■ Records ■
** begin **

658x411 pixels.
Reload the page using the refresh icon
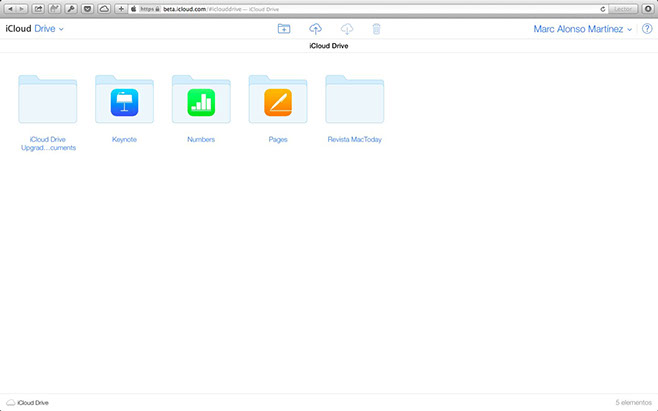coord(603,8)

** end **
** begin **

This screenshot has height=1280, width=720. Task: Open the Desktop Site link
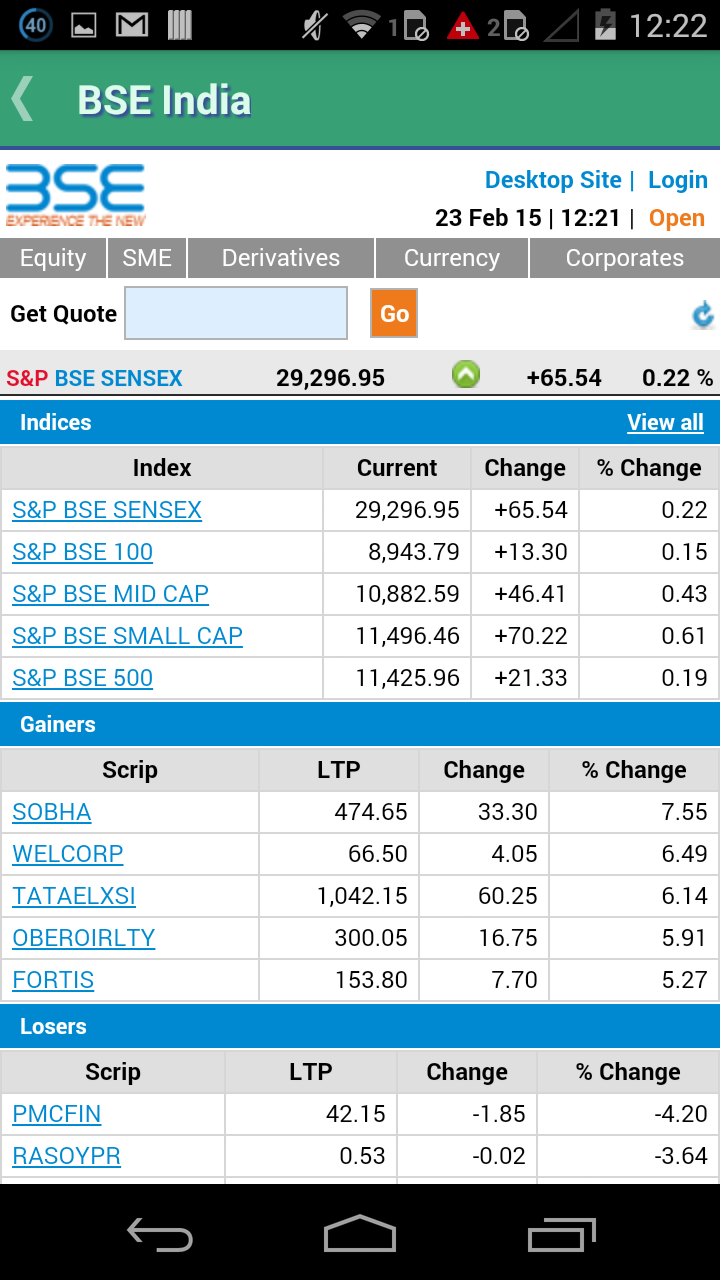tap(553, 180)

** end **

■ To be done ■
Copy the material word for word, starting at the line containing "658x411 pixels." and ending at the line containing "coord(603,8)", both included. Leave the pictures out.

■ Written answer ■
658x411 pixels.
Reload the page using the refresh icon
coord(603,8)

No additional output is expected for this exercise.